Is It Time for Liberals to Curl Up With a Good Book?

By Neal 

Over at the Huffington Post, Jennifer Nix talks about how four straight years of progressive activism against the neo-con machine and no fiction reading left “my soul… running on empty,” until Aleksandar Hemon‘s The Lazarus Projectresurrected my love of literature.” Mind you, it’s not as if she’s embracing escapist literature here:

“The book will sear into your mind the similar ways in which immigrants to America have been treated, then and now, in the wake of 9/11, Guantanamo and Abu Ghraib. Hemon quotes at several points from journalistic accounts of Averbuch’s death in 1908, on which the police and media collude to create a cover-up… Change a few words, and it could be just about any day on Fox News Channel… Swap ‘terrorist’ or ‘illegal alien’ for ‘anarchist’ and you’ve got today’s cable-news-fed hysteria toward any Muslim, Mexican or other dark-skinned immigrant—or citizen—in America today.”
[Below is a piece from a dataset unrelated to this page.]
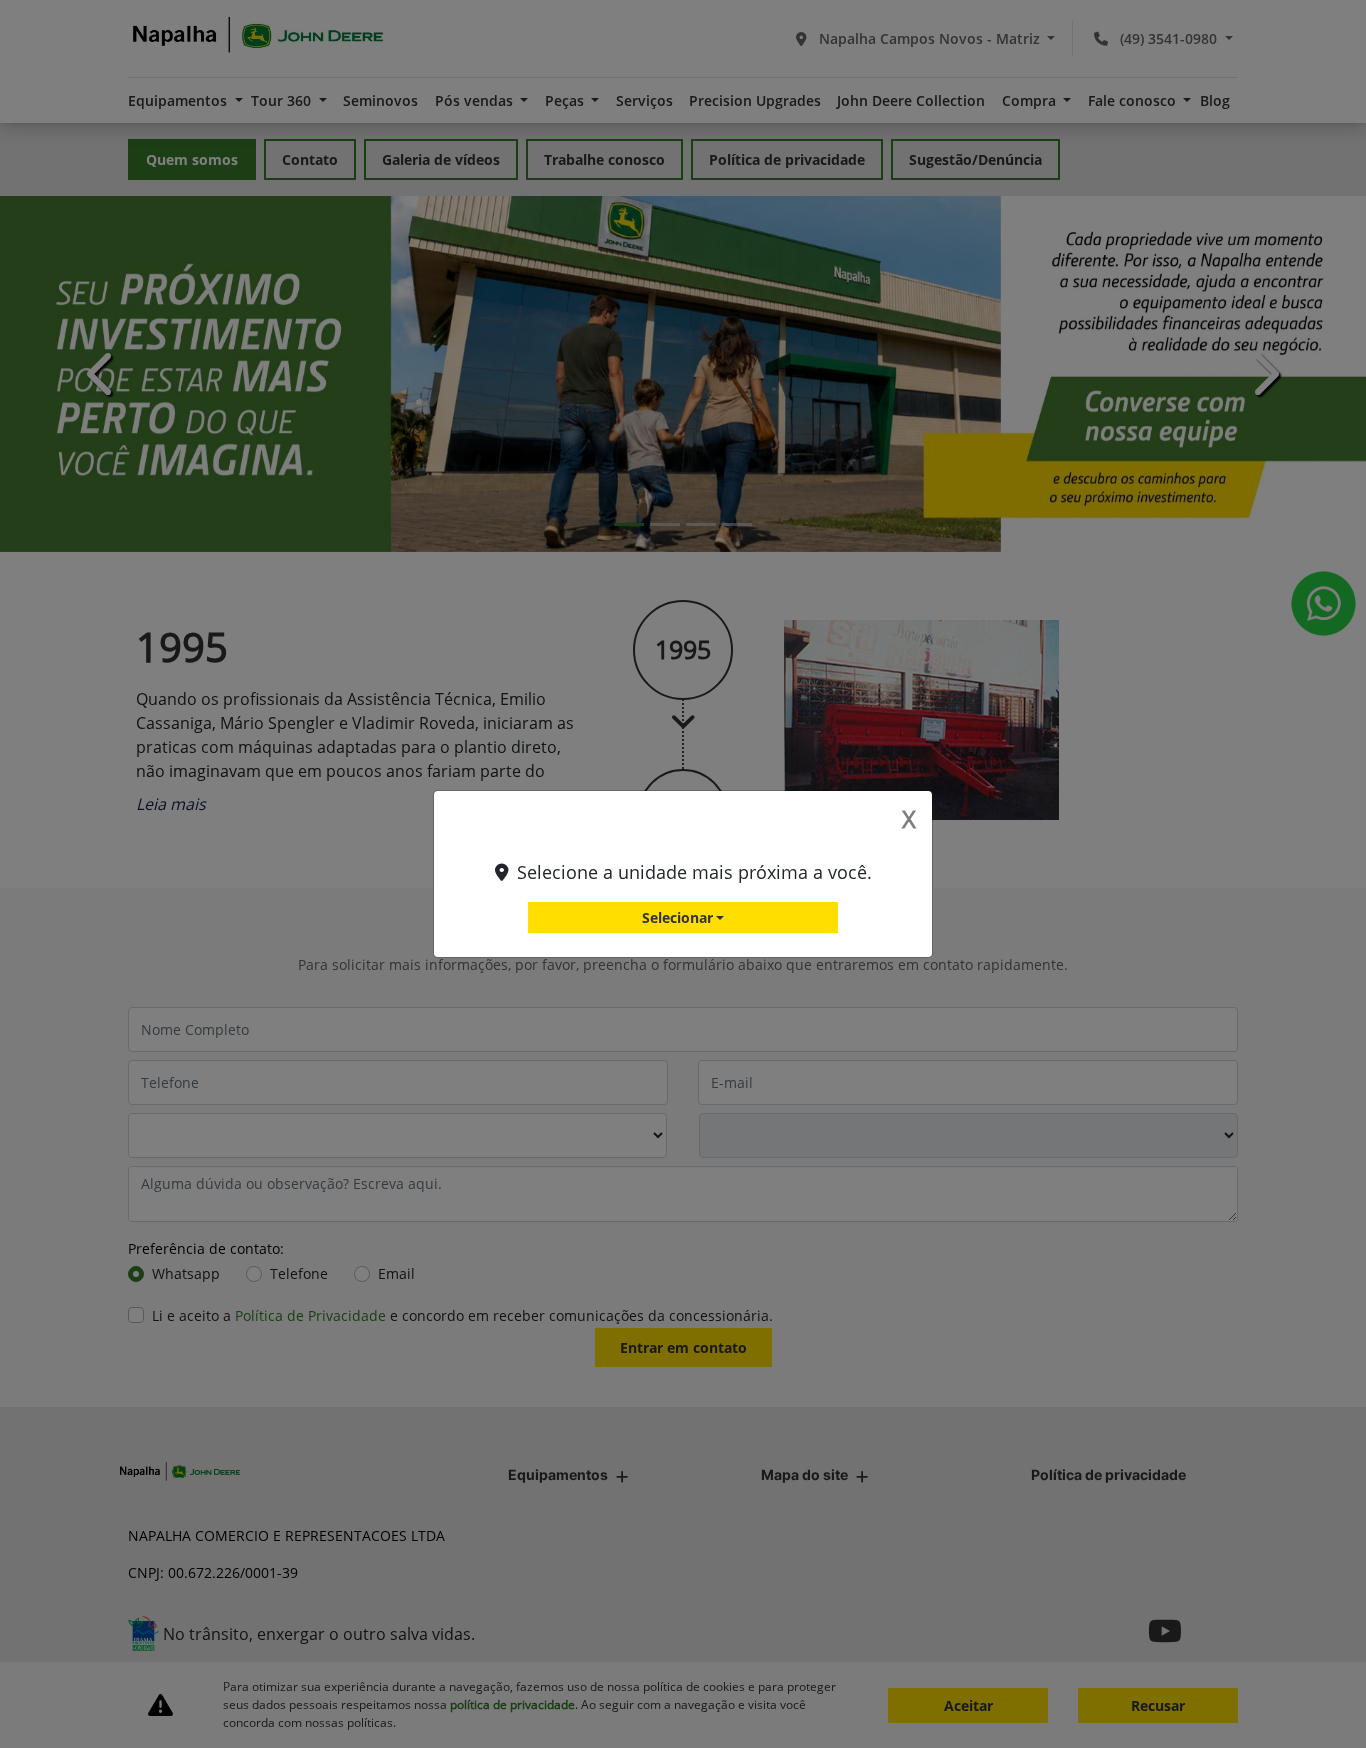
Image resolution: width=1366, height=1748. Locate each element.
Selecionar (677, 917)
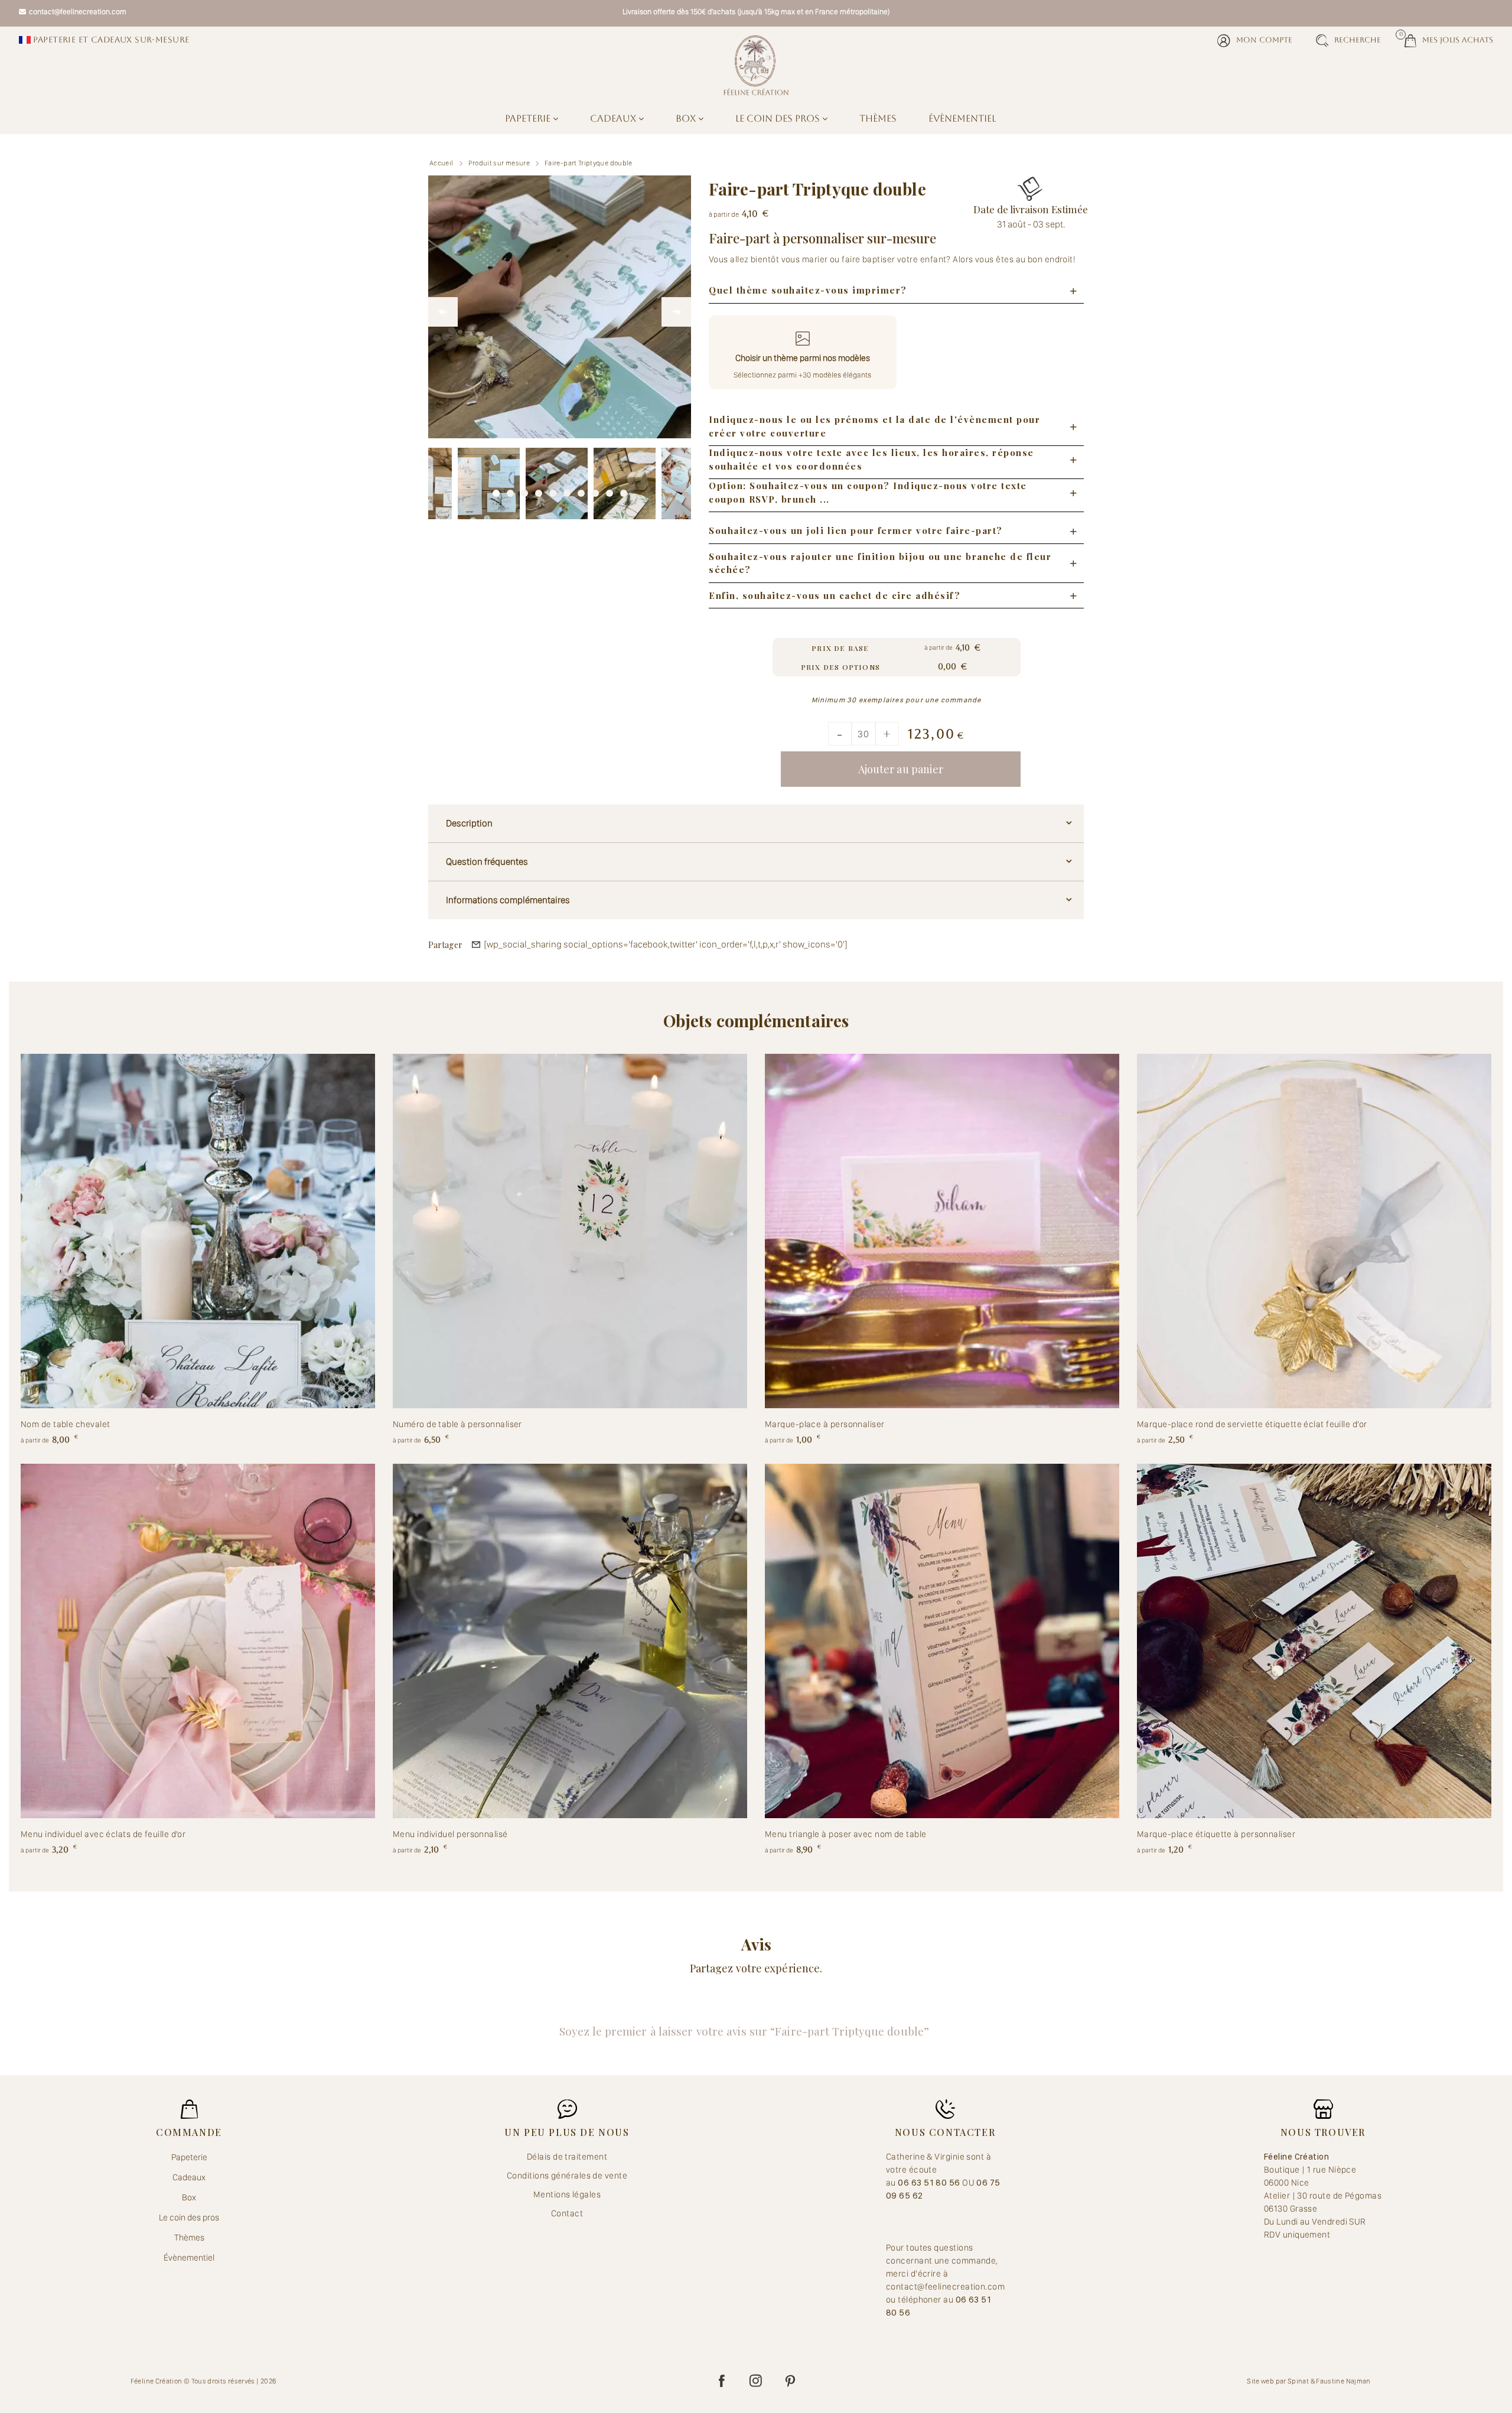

“Let’s start telling each other about other works of literature that rock our worlds,” Nix exhorts. “Perhaps progressive blogs could start featuring some short stories and discussing more novels—old and new—to better remember our past, and to nurture and cherish existing and emerging artistic talent. Let’s resurrect, and grow the audience for serious literature again…” Wait, isn’t that what the book blogs are supposed to be for, if the newspapers can’t get their act together? I kid because I love: While there are times when it’s convenient to have conversations bracketed off into purely literary realms, in most respects I think we could agree that there’s a false dichotomy between “the books we love” and “the rest of our lives.” And anything that keeps reading in the frame and fabric of American life has got to be okay with those of us in the publishing industry, right?